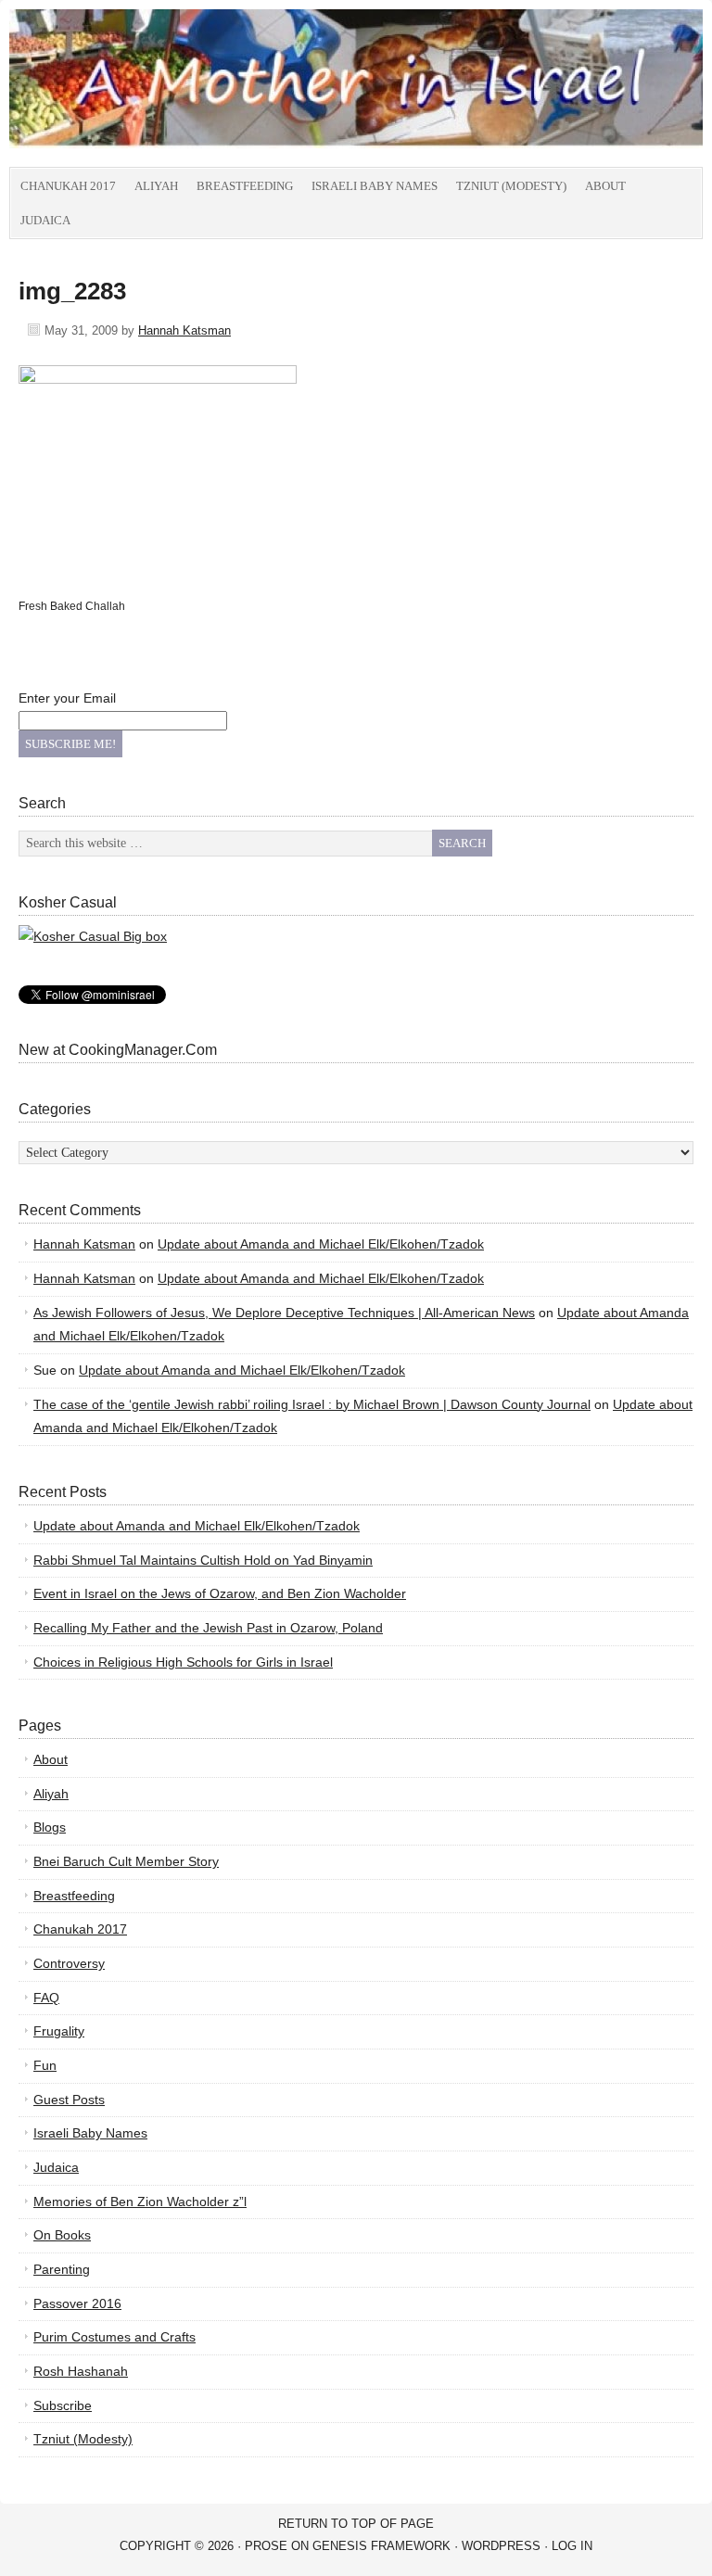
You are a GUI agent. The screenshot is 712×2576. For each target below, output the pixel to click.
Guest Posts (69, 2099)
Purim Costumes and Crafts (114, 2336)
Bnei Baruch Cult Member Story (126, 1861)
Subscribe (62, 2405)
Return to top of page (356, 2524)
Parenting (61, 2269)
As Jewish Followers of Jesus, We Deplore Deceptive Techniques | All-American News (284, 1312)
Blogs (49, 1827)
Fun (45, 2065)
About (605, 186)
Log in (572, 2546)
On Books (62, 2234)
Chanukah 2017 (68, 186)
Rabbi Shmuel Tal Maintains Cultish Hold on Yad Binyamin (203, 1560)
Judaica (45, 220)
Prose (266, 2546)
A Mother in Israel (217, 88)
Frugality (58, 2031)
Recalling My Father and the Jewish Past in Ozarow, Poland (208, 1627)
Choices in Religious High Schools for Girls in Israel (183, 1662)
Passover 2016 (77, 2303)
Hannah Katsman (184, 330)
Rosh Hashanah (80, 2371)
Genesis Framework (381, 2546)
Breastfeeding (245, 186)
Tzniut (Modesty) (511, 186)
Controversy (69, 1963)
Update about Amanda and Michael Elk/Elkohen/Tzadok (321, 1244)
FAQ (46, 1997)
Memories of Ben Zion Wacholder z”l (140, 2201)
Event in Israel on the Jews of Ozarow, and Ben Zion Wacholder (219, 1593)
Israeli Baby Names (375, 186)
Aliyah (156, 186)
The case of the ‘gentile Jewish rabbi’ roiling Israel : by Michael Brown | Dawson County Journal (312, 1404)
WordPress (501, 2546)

━━━━━━

What is expected – Reproduce each line of the records exactly and exclude any images.

Response area –
You are a GUI agent. The screenshot is 712×2576. For each target below, output the pixel to click.
Guest Posts (69, 2099)
Purim Costumes and Crafts (114, 2336)
Bnei Baruch Cult Member Story (126, 1861)
Subscribe (62, 2405)
Return to top of page (356, 2524)
Parenting (61, 2269)
As Jewish Followers of Jesus, We Deplore Deceptive Techniques | All-American News (284, 1312)
Blogs (49, 1827)
Fun (45, 2065)
About (605, 186)
Log in (572, 2546)
On Books (62, 2234)
Chanukah 2017 (68, 186)
Rabbi Shmuel Tal Maintains Cultish Hold on Yad Binyamin (203, 1560)
Judaica (45, 220)
Prose (266, 2546)
A Mother in Israel (217, 88)
Frugality (58, 2031)
Recalling My Father and the Jewish Past in Ozarow, Poland (208, 1627)
Choices in Religious High Schools for Girls in Israel (183, 1662)
Passover 2016 (77, 2303)
Hannah Katsman (184, 330)
Rosh Hashanah (80, 2371)
Genesis Framework (381, 2546)
Breastfeeding (245, 186)
Tzniut (Modesty) (511, 186)
Controversy (69, 1963)
Update about Amanda and Michael Elk/Elkohen/Tzadok (321, 1244)
FAQ (46, 1997)
Memories of Ben Zion Wacholder z”l (140, 2201)
Event in Israel on the Jews of Ozarow, and Ben Zion Wacholder (219, 1593)
Israeli Baby Names (375, 186)
Aliyah (156, 186)
The case of the ‘gentile Jewish rabbi’ roiling Israel : by Michael Brown | Dawson County Journal (312, 1404)
WordPress (501, 2546)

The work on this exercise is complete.